Table 3 Multivariable model for predictors of postoperative organ failure

Comparison with EuroSCORE II

The AUROC of time to reach the peak of microcirculatory flow during iontophoresis of ACh (0.681 [0.545–0.818]) and the AUROC of EuroSCORE II to predict occurrence of organ injury at 48 h were close (0.675 [0.539–0.812]) (Fig. 3). The multivariable model had higher predictive capabilities (0.869 [0.779–0.958]) than EuroSCORE II.

Safety and feasibility

No adverse events and no incidents linked to preoperative microcirculatory evaluation were reported.

Discussion

In this prospective cohort study, preoperative endothelial dysfunction, assessed by iontophoresis of ACh, was associated with postoperative organ injury (i.e., a SOFA score at 48 h > 3) in patients scheduled for cardiac surgery using CPB. Patients with delayed peak of endothelium-dependent vasodilation (> 105 s) had three times more organ dysfunction at 48 h. The time to reach the peak during iontophoresis of SNP was moderately correlated with the time to the peak during iontophoresis of ACh. However, endothelial independent vasodilation, assessed by iontophoresis of SNP was not significantly associated with organ injury at 48 h. This finding suggests that preoperative endothelium-dependent response [15] provides incremental information about the postoperative course and may be related to the pathogenesis of postoperative outcomes. This result was supported by the significant correlation found between the time to reach the peak during iontophoresis of ACh and severity of illness indicators, confirming the clinical impact of organ injury on these indicators.
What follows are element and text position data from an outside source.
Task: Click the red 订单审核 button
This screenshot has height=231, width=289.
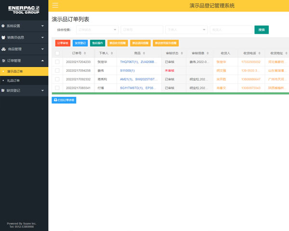Action: (63, 43)
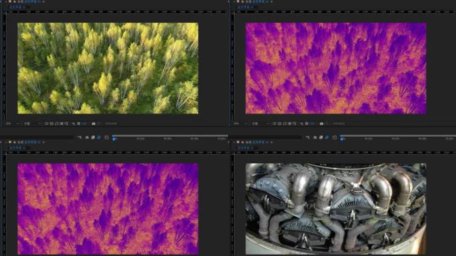The image size is (456, 256).
Task: Click the work area bar in right timeline
Action: point(399,135)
Several preoperative factors associated with organ injury (i.e., a SOFA score at 48 h > 3) in univariable analysis are well-known predictors of worse outcomes in cardiac surgical population. The actual validated and commonly used risk score in cardiac surgery in Europe, EuroSCORE II, was significantly higher in patients with organ injury and patients with delayed peak at iontophoresis of ACh. In our multivariable model, a longer time to reach the peak during iontophoresis of ACh was an independent factor significantly associated with organ injury (Table 3). After iontophoresis was integrated into the multivariable model, the AUROC was substantially higher than the EuroSCORE II. Thus, the microcirculation evaluation seems to provide additional information compared to the medical conditions or conventional EuroSCORE II risk score. This result supports a role of endothelial function in the risk of postoperative organ injury. Based on this result, a larger study on integration of preoperative microcirculation in a prognostic model could be designed.
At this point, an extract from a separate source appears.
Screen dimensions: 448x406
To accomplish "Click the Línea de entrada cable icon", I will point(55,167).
Iontophoresis of ACh had been widely used to assess microvascular endothelial-dependent vasodilation [15]. Iontophoresis showed impairment of vasodilation in patients with type 2 diabetes, coronary artery disease and obstructive sleep apnea [26, 27]. These results are concordant with the potential value of using iontophoresis of ACh to identify of a preoperative microcirculatory frailty state in patients with some chronic diseases. In clinical practice, LSCI is recognized as an excellent tool to estimate burn depth and its value in predicting the healing capacity of a burn wound is well established [28]. LSCI is also useful for classification and follow-up of systemic sclerosis [29, 30].
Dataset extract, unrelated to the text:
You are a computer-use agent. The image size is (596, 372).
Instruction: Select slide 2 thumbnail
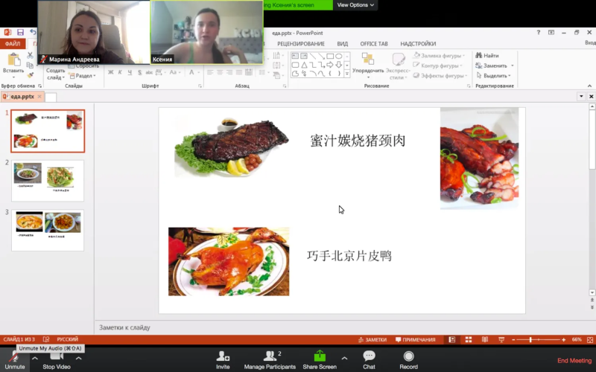point(48,181)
Our findings are supported by several previous studies on peri-operative course. Feng et al. [31] have shown that uncontrolled diabetes results in impaired in vitro arteriolar function before and after on-pump CAGB surgery, alongside enhanced oxidative stress. In patients undergoing vascular surgery, preoperative brachial artery flow-mediated dilation has been shown to be associated with short- and long-term major adverse cardiac events [5, 6, 32]. The brachial artery flow-mediated dilation used by the authors is a non-invasive method for the study of nitric oxide-dependent function. The brachial artery two-dimensional and pulsed Doppler flow velocity signals were obtained above the antecubital crease with a vascular ultrasound system. Hyperemia was observed at arm reperfusion after a brief ischemia. The arm ischemia was induced by inflating a blood pressure cuff on the proximal portion of the arm to occlude the arterial flow (> 200 mmHg) for 5 min. Huang et al. [32] showed that preoperative endothelium-dependent flow-mediated dilation and hyperemic flow velocity were lower in patients with an event (cardiac death, myocardial infarction, unstable angina, congestive heart failure or stroke) compared with those without an event (4.4 ± 2.8% vs 7.0 ± 4.9% and 75 ± 39 vs 95 ± 50 cm/s, respectively). However, the brachial artery flow-mediated dilation used by the authors required a period of painful arm ischemia while iontophoresis, used in our study, is totally painless.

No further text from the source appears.